*** GIVEN DATA Section Begins ***
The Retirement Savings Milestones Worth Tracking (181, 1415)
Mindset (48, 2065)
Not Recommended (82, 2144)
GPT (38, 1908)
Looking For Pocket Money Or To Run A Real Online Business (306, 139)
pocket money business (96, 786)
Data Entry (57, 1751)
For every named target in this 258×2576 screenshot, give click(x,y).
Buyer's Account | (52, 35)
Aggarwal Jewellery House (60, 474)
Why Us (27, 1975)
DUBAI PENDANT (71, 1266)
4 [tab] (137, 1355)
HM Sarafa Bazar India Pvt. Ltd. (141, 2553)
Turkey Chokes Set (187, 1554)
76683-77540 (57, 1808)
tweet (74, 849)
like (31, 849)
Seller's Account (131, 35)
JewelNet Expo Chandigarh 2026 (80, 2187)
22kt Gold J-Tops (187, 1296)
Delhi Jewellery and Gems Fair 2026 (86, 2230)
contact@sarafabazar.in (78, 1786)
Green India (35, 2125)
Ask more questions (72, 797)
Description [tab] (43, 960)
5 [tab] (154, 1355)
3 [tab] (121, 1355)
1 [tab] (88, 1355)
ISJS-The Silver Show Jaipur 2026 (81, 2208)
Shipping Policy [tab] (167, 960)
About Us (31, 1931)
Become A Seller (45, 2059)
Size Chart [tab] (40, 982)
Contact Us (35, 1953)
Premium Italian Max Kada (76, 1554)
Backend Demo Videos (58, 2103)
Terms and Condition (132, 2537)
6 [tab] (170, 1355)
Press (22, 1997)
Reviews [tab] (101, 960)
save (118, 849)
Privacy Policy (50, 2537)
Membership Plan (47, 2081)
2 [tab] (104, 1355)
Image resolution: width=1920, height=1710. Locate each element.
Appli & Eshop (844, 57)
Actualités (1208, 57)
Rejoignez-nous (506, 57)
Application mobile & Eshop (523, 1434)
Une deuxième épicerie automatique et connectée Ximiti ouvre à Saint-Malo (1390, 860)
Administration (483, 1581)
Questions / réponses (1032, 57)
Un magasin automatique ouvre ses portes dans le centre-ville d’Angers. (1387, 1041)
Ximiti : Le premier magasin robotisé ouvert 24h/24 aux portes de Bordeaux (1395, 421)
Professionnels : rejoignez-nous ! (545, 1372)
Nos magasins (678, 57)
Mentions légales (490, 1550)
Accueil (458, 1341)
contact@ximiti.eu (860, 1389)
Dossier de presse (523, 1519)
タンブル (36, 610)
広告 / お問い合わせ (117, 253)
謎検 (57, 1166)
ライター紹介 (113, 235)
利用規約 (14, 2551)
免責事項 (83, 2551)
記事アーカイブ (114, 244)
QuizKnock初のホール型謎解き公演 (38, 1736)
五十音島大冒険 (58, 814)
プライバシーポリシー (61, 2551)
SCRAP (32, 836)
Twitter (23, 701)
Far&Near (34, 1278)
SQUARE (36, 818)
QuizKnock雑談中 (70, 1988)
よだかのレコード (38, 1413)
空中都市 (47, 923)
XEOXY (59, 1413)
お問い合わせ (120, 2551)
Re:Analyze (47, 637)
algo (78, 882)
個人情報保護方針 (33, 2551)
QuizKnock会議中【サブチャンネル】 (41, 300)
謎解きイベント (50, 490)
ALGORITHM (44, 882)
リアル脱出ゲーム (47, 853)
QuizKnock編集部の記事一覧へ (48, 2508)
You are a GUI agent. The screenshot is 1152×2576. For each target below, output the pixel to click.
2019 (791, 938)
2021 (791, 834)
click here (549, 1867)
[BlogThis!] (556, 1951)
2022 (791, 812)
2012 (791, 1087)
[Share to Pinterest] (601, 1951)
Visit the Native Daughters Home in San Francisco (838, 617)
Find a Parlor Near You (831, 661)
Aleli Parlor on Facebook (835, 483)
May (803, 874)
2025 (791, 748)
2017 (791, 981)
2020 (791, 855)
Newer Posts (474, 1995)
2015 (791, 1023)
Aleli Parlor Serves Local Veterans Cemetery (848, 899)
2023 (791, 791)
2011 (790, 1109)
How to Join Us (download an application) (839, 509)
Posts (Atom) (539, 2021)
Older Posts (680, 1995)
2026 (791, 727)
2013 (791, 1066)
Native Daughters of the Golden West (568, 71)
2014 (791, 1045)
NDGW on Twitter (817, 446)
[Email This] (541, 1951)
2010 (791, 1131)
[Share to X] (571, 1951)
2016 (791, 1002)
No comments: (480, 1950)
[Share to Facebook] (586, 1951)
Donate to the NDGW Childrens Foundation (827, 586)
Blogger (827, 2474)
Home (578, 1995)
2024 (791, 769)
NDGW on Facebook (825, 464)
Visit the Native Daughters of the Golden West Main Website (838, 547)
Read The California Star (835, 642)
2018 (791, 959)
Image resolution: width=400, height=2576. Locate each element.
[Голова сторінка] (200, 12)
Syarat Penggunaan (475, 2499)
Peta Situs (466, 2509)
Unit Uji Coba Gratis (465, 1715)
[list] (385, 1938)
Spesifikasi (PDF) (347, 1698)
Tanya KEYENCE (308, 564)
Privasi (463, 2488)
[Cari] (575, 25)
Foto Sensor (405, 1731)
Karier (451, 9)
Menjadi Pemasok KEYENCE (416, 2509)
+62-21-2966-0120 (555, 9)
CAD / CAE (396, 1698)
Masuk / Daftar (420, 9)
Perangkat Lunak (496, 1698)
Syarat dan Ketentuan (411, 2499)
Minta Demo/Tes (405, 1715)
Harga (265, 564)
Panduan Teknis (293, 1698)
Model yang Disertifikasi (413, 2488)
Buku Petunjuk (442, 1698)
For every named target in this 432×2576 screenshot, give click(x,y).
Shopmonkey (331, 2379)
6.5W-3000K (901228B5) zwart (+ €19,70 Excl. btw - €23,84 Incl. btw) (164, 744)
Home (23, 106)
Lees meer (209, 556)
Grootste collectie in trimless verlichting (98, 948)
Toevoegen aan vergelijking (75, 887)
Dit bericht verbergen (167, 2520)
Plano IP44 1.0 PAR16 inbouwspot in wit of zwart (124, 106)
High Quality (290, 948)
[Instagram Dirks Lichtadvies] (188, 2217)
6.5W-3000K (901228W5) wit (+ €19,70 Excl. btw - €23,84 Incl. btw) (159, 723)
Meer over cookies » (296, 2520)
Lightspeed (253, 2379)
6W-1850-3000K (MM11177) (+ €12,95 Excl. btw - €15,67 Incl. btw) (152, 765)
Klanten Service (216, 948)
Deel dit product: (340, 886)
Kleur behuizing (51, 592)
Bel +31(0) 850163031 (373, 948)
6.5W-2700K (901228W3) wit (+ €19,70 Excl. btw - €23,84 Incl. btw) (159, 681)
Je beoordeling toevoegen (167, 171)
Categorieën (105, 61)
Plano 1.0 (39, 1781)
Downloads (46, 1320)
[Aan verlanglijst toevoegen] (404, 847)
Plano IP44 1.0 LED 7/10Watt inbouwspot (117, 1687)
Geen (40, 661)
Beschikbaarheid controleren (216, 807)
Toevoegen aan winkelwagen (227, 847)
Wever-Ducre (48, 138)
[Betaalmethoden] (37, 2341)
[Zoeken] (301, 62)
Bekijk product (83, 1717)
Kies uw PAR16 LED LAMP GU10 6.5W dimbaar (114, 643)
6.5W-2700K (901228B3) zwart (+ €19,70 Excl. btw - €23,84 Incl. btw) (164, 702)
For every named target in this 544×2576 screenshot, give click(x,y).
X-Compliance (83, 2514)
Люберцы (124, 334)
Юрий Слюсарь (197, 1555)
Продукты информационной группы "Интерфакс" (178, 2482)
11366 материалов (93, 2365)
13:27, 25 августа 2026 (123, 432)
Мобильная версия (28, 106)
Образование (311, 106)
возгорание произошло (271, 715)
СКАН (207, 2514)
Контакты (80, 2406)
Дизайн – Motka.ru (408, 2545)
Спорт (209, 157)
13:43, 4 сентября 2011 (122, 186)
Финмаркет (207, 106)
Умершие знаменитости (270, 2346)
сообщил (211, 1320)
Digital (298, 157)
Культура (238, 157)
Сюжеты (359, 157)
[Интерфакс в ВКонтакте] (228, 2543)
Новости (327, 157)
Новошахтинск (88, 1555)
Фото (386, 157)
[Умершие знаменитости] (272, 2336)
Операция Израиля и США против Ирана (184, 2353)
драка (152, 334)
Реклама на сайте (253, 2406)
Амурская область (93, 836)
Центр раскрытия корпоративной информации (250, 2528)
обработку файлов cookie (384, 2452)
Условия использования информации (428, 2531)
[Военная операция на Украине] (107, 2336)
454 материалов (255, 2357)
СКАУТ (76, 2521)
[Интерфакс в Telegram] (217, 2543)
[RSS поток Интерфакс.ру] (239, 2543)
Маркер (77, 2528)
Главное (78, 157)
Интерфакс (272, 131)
*** GIVEN DATA Section Ends ***
### BRIEF
Work out how many lines in this material include the word "Интерфакс", and reply with that number alone.

### WRITTEN ANSWER
5